TCRA to Collect More From Global Calls After Five Years
(AllAfrica Via Acquire Media NewsEdge) REVENUES from incoming international calls are set to increase in five years' time when the operator of the newly-installed Telecoms Traffic Monitoring System (TTMS), SGC/GVG of Switzerland, transfers the system to the Tanzania Communications Regulatory Authority (TCRA).
The Swiss company built the equipment through the Build, Operate and Transfer (BOT) model in which it entered into a five-year contract with the communications regulator.
"Under the agreement, the Swiss company will operate the equipment and transfer it to TCRA after five years," TCRA's Head Corporate Communications Innocent Mungy told the 'Daily News' on Thursday.
Through the agreement, SGC/GVG will be pocketing 20 per cent (US five cents which is about 80/-) of 25 US cents (about 400/-) per second that will be charged on incoming international calls for the next five years and finally hands it to TCRA.
The local mobile operators will receive 52 per cent (13 US cents which is about 208/-) while 28 per cent (7 US cents which is about 112/-) will be remitted to the government coffers.
This means that after five years, part of the 80/- per second (five US cents) will be used to run the system and the remaining amount channeled to the government.
Implementation of the new system that will enable the government collect one million US dollars (about 1.6bn/-) every month will enable the government collect 12 million US dollars (about 19.2bn/-) per annum.
"Before the system local mobile operators were paid by their foreign counterparts just eight US cents (about 128/-) for incoming international calls of which the government did not receive anything," Mr Mungy said in a telephone interview.
He added: "We had to engage the international mobile operators through negotiations and they agreed to increase the amount to 25 US cents of which the government will also receive revenues".
At present, a total of two million US dollars (about 3.2bn/-) has already been remitted to the treasury being revenues for December and November, last year, according to TCRA Director General, Prof John Nkoma.
Launching the equipment last week, President Jakaya Kikwete hailed TCRA for the idea, which he noted will enable the government to collect more revenues from the telecom sector.
The equipment will also be used to monitor transactions made through mobile money transfer services and as a result make it possible for the government to collect requisite taxes.
Apart from monitoring revenues, the TTMS will also be used for fraud management, revaluation of international termination rates and detection of equipment identification details as well as checking quality of services offered by service providers.

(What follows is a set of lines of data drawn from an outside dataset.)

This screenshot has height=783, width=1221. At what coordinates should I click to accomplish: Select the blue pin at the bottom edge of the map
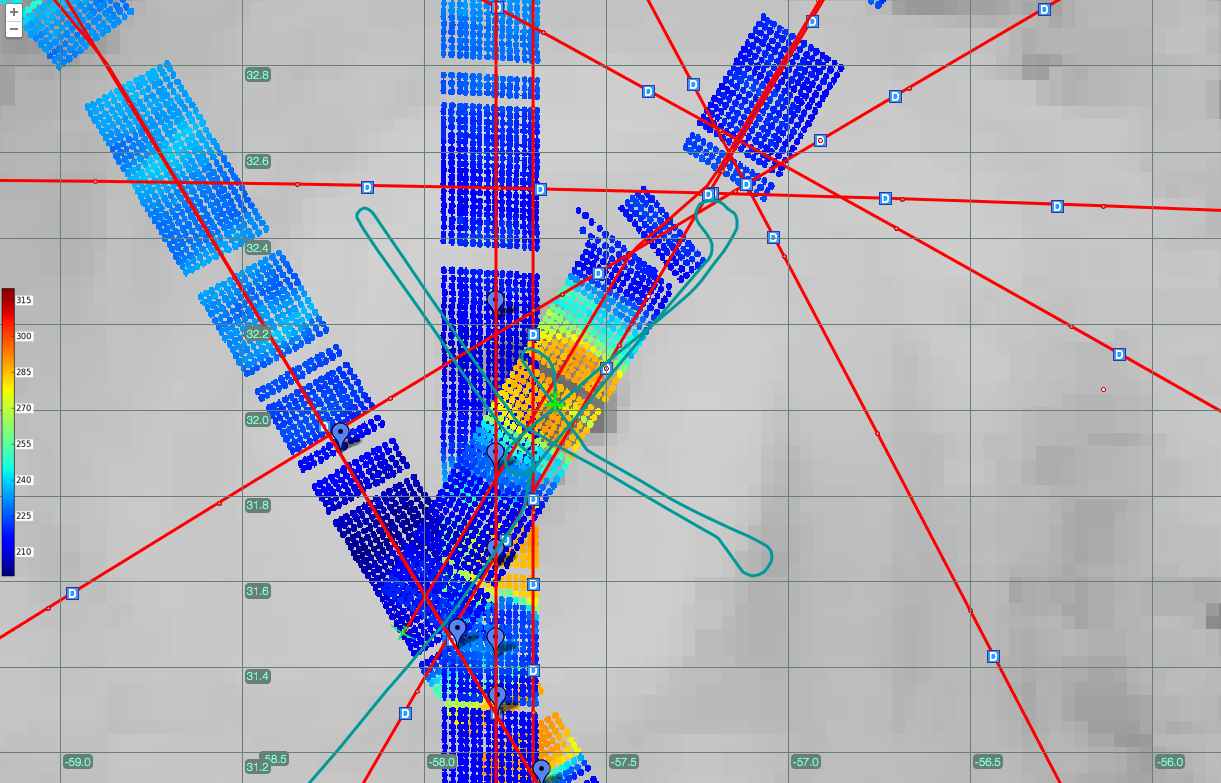coord(541,769)
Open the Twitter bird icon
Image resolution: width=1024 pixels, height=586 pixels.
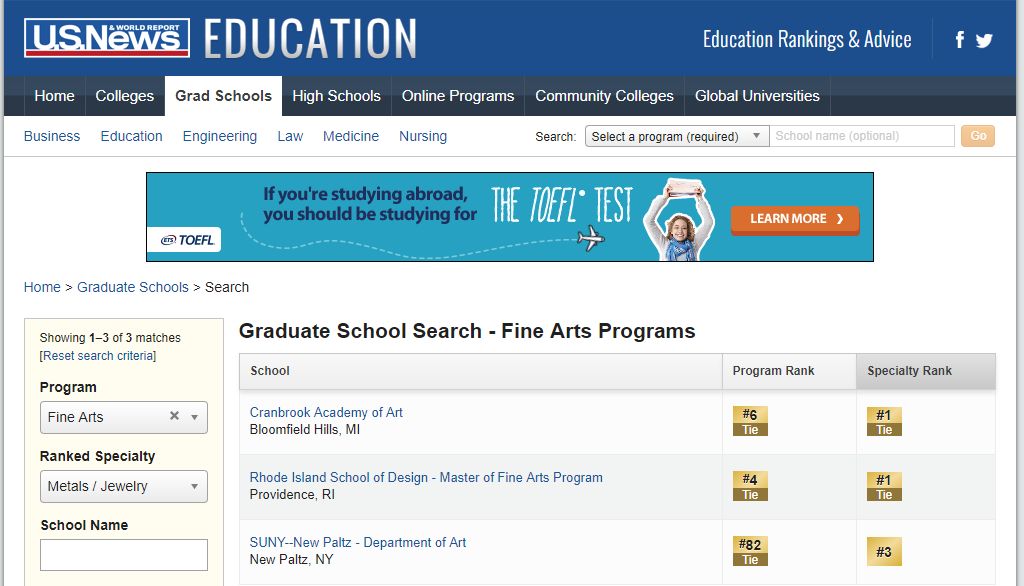[x=984, y=41]

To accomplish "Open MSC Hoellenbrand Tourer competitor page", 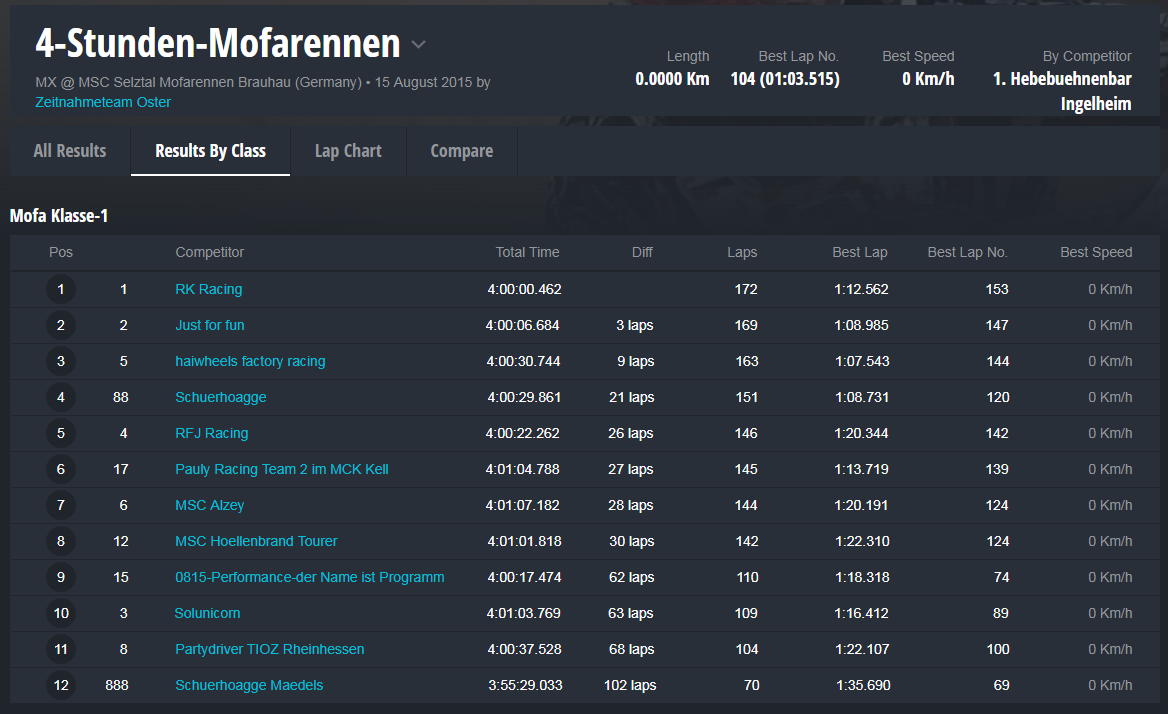I will (x=256, y=541).
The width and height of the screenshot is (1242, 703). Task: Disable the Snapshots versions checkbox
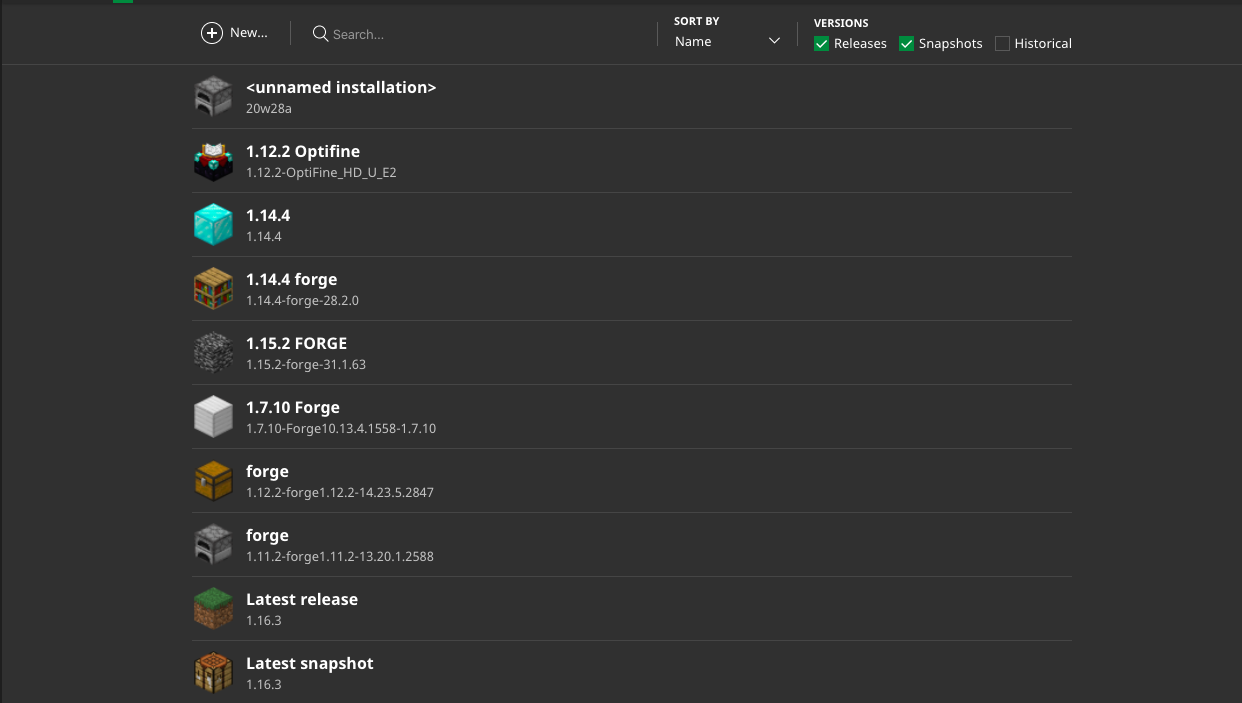[907, 44]
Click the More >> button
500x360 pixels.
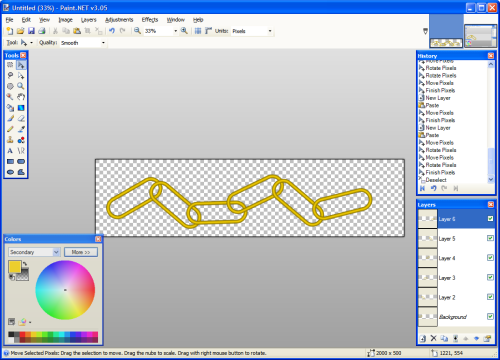tap(81, 252)
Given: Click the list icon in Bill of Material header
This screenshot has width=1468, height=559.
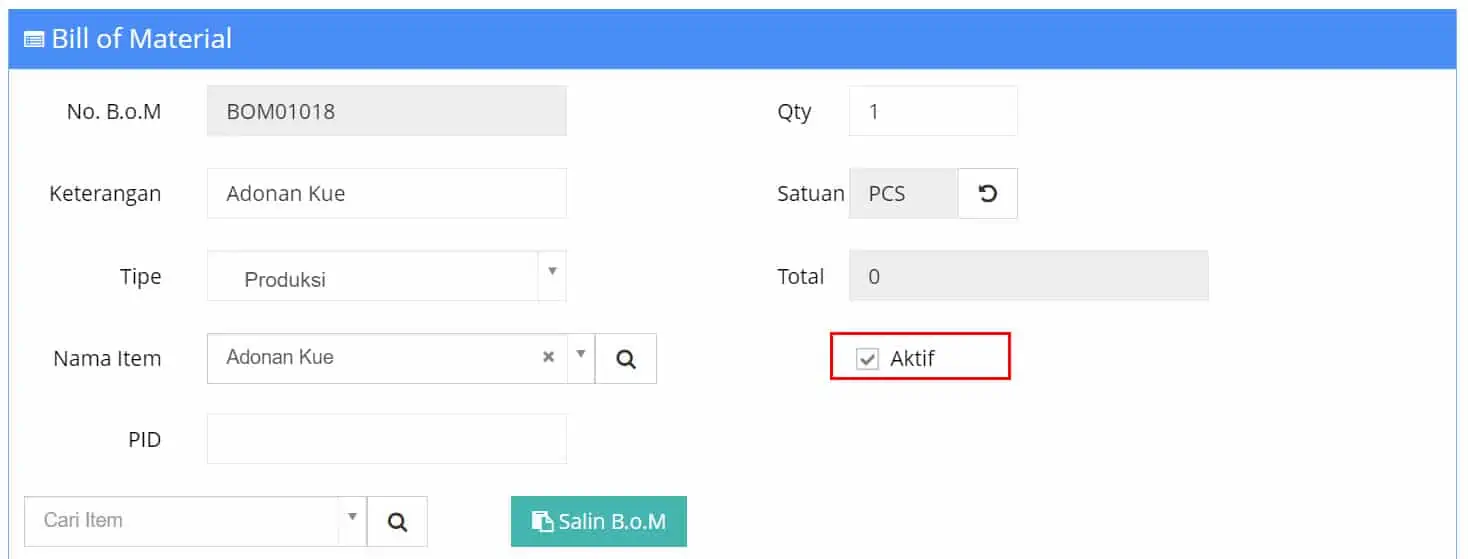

Between 2009 and this year, costs of making phone calls locally have decreased by 57 per cent while those for internet have dropped by 75 per cent and this has attracted more users for the services, thanks to the 7,560 km of national fibre optic network that is cheap compared to satellite. Mobile phone operators used to pay about 20,000 US dollars (about 32m/-) while using satellite per month they now use just 160 US dollars (256,000/-) per month through the optic fibre.